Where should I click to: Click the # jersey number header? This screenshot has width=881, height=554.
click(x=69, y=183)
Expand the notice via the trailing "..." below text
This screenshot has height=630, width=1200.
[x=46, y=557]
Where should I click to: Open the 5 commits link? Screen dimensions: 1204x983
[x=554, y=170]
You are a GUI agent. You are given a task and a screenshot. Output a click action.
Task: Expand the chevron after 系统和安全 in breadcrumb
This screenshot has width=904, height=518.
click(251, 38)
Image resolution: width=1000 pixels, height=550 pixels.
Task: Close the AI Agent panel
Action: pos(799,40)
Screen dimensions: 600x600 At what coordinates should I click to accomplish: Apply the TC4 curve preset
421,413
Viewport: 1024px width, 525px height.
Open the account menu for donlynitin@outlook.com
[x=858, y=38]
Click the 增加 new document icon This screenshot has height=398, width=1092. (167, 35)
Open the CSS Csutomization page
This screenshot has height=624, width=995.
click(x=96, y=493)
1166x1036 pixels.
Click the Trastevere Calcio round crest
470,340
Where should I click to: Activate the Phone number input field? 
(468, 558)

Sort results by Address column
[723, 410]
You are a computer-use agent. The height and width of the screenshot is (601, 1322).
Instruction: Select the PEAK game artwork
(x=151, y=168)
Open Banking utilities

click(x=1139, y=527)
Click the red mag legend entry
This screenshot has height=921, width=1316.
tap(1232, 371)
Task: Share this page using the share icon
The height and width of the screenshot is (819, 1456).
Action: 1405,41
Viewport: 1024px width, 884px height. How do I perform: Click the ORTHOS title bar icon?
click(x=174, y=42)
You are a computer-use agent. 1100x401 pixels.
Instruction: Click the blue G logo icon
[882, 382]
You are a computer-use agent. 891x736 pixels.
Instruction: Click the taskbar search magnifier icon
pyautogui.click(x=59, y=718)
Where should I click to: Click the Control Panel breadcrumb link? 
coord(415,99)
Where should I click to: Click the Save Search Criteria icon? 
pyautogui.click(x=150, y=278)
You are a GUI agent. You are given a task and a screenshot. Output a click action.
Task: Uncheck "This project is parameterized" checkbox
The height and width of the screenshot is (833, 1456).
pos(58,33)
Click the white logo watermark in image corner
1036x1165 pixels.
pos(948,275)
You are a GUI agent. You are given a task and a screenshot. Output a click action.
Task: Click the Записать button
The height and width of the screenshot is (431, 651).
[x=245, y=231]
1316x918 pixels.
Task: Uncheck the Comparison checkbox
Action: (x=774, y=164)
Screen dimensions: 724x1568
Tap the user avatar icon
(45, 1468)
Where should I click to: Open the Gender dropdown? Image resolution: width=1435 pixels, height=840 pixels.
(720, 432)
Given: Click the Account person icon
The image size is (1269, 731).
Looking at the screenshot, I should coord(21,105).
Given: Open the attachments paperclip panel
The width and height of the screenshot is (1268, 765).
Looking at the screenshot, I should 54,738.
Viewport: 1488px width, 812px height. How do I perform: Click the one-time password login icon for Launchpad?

+ + + +

▶ [What is needed]:
Out of the listing above, reproduce exactly the lines from the one with "Task: Share this page using the share icon" up to and including the one with "Task: Click the Записать button".

▶ [Finished task]:
Task: Share this page using the share icon
The height and width of the screenshot is (819, 1456).
Action: 1405,41
Viewport: 1024px width, 884px height. How do I perform: Click the ORTHOS title bar icon?
click(x=174, y=42)
You are a computer-use agent. 1100x401 pixels.
Instruction: Click the blue G logo icon
[882, 382]
You are a computer-use agent. 891x736 pixels.
Instruction: Click the taskbar search magnifier icon
pyautogui.click(x=59, y=718)
Where should I click to: Click the Control Panel breadcrumb link? 
coord(415,99)
Where should I click to: Click the Save Search Criteria icon? 
pyautogui.click(x=150, y=278)
You are a GUI agent. You are given a task and a screenshot. Output a click action.
Task: Uncheck "This project is parameterized" checkbox
The height and width of the screenshot is (833, 1456).
pos(58,33)
Click the white logo watermark in image corner
1036x1165 pixels.
pos(948,275)
You are a GUI agent. You are given a task and a screenshot. Output a click action.
Task: Click the Записать button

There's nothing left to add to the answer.